Even after receiving both doses and waiting the two to four weeks it takes to develop maximum immunity, the safest way forward is to continue masking, hand-washing, social distancing and not gathering with people from outside your household, says Annabelle de St. Maurice, MD, MPH, co-chief infection prevention officer for UCLA Health.

That goes for Pfizer and Moderna vaccines and others on the horizon.

“There’s some promising data out there, but we still need more information on whether or not being vaccinated actually prevents you from carrying the virus and spreading it to others. So you still need to be cautious,” Dr. de St. Maurice says. “I hate to say it, but at this point, since we don’t have that many people vaccinated and we’re just coming from a surge, I wouldn’t recommend changing anything.”

Increasing availability of vaccines has coincided with the emergence of new variants, leading to more urgency and more questions. Dr. de St. Maurice offers some answers:

Q. So even after I’m fully vaccinated, I might still be able to spread the virus?

A: “We don’t know. We know that 95% of the time you won't get sick, but we don't know if there’s a chance that you can get infected and pass it along to others.” Dr. de St. Maurice adds that UCLA Health is among many sites conducting research into this topic.

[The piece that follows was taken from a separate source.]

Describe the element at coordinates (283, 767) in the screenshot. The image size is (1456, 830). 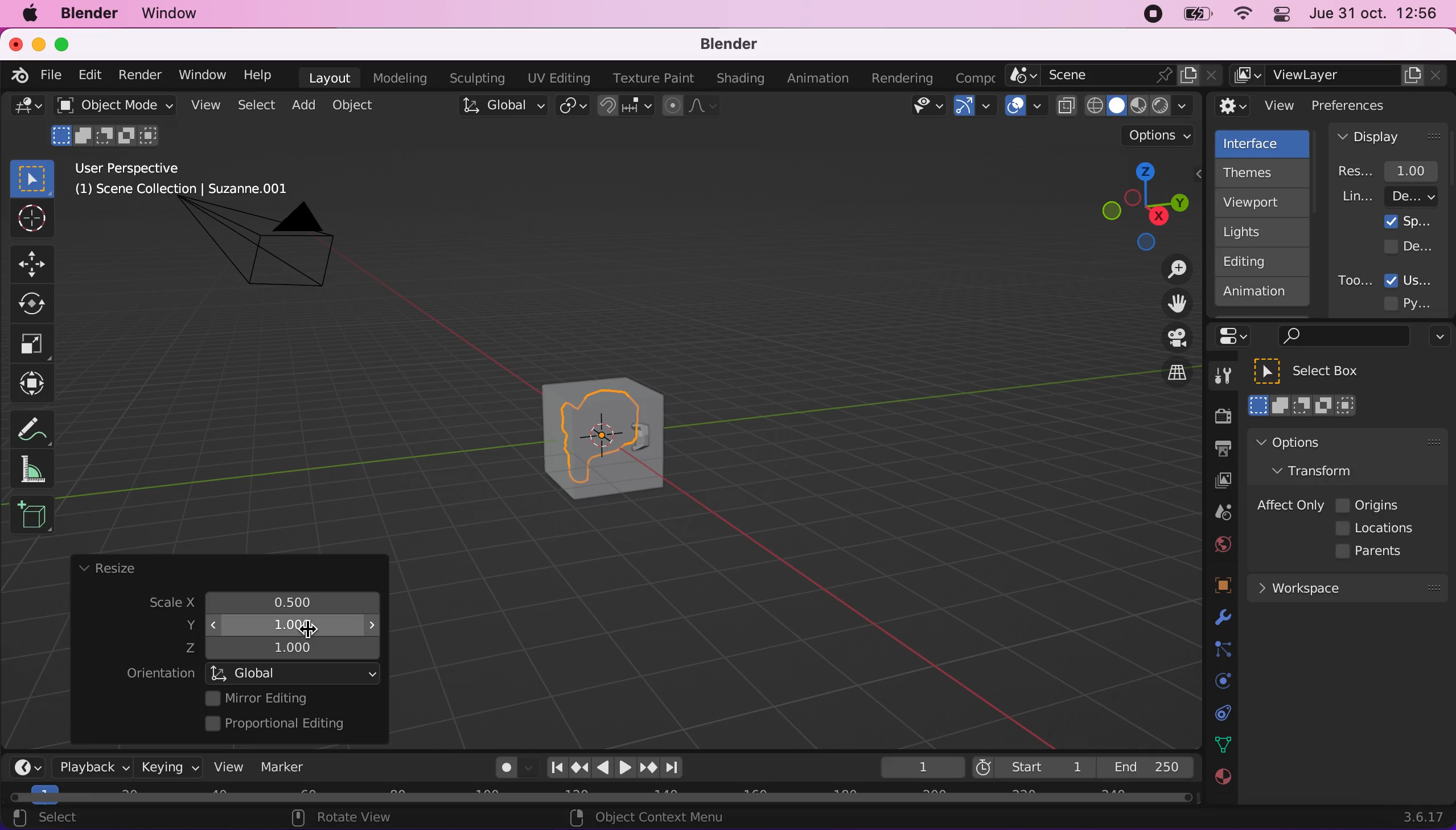
I see `marker` at that location.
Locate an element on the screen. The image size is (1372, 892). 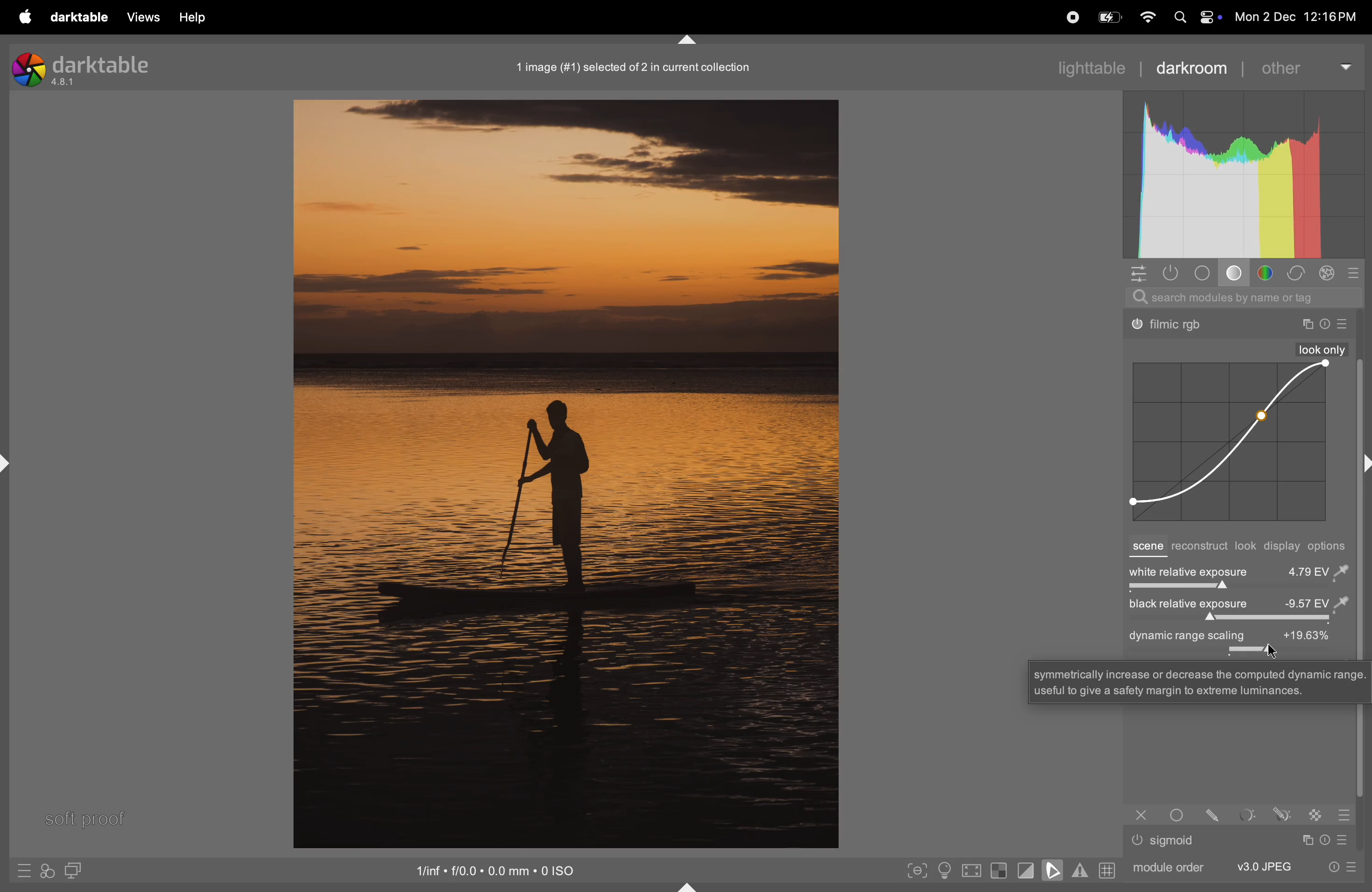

Q: Why should we get the recommended two vaccine doses rather than just settle for the limited immunity one shot might provide?

A: “There's a few reasons. One is that these vaccines were studied as a two-dose series, so we know that the two doses provides a 95% efficacy. If you just get one dose, we know from the clinical trial data that it provides some protection, but we don't know if that protection lasts as long as if you got two doses. The other thing is when you get that second shot, it refines your immune system to be even more effective against the virus. So if you don't get that second dose, you may not have as strong of an immune response, and so for some of these variants that are out there, maybe having only one dose could be even less effective compared to when they did the clinical trial data.”

Q: But the approved vaccines from Pfizer and Moderna do appear to be protective against these variants, right?

A: “Some of the vaccines are more effective than others against some of the variants, so it really depends, but thus far, it does seem like there's at least some level of protection from the vaccines.”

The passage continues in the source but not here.